Through my experience shooting real estate I've always had a strange relationship with rainy days. While there are downsides to shooting the outside of a home on a rainy day, it's also mother nature's gift to a photographer.
Over the years I've learned that photography from a technical standpoint isn't about your camera, or how fancy of a lens you have. It's not necessarily about the subject. Light. Light is everything. Finding light that translates what our human eyes see onto a photograph on the screen you're looking at or as a print.
Rainy days are still, ahem, sunny days in my world. They are nature's gift because of the perfectly defused light that is everywhere. Defused light that touches everything outside so gentle with subtlety, I have always felt, lends itself to some of my favorite images I've captured. I'm always a little disappointed when a shoot is postponed because it's raining. It always feels like a lost opportunity. I definitely don't like standing out in the rain with thousands of dollars of photography equipment under an umbrella, but the artist in me will always opt to take the risk to capture an image that might evoke a certain emotion in those who see it.

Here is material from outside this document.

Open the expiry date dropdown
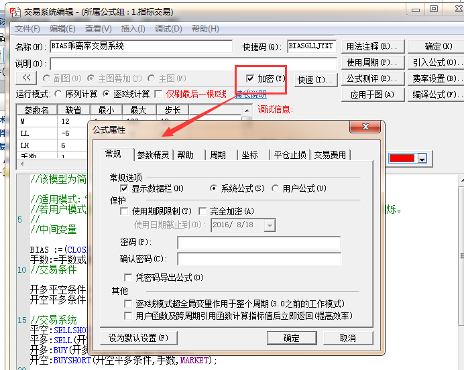Image resolution: width=464 pixels, height=370 pixels. coord(269,225)
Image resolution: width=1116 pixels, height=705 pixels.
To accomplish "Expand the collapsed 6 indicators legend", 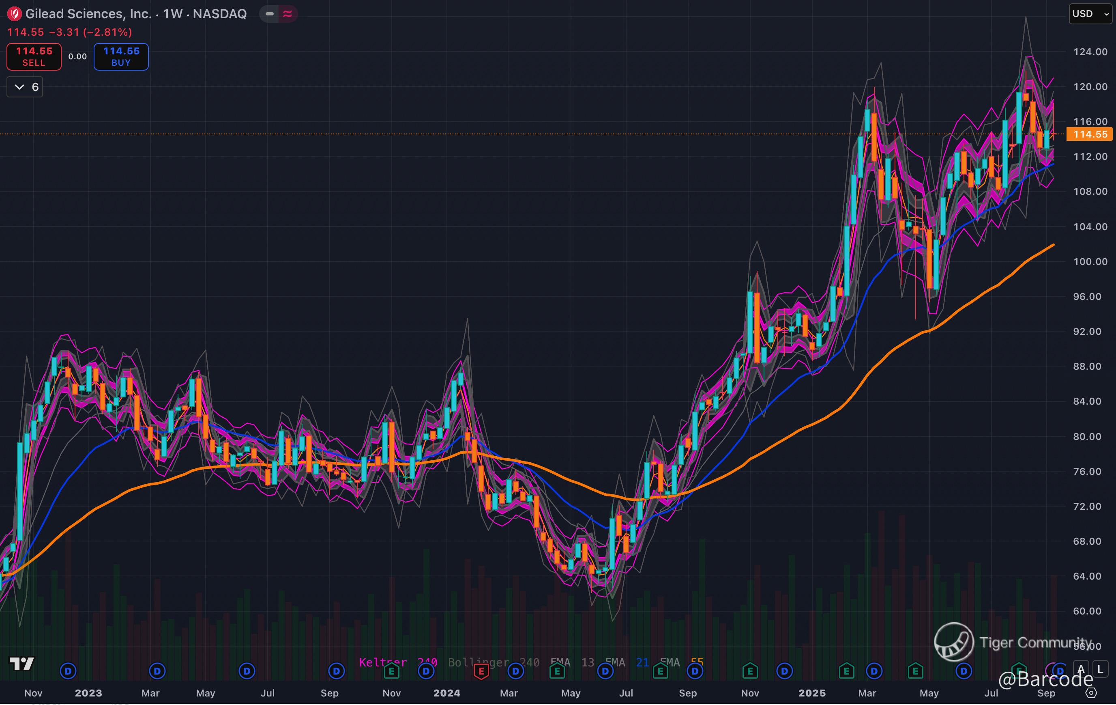I will (25, 87).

I've had the chance to experiment with some of my real estate shoots this past winter. The images I have caught on rainy days have been among my favorite. Of course a real estate agent's job is made a little more difficult when they're showing a perspective buyer a home that's shot on a rainy day. Understandably so. So of course I invented my own process I call "The Inversion Inverter". The combination of rainy day light with merging a blue sky, I've been told, is magical.
For those of you have had the privilege of working with, don't count me out on a rainy day, give me an opportunity to make magic with mother nature's gift.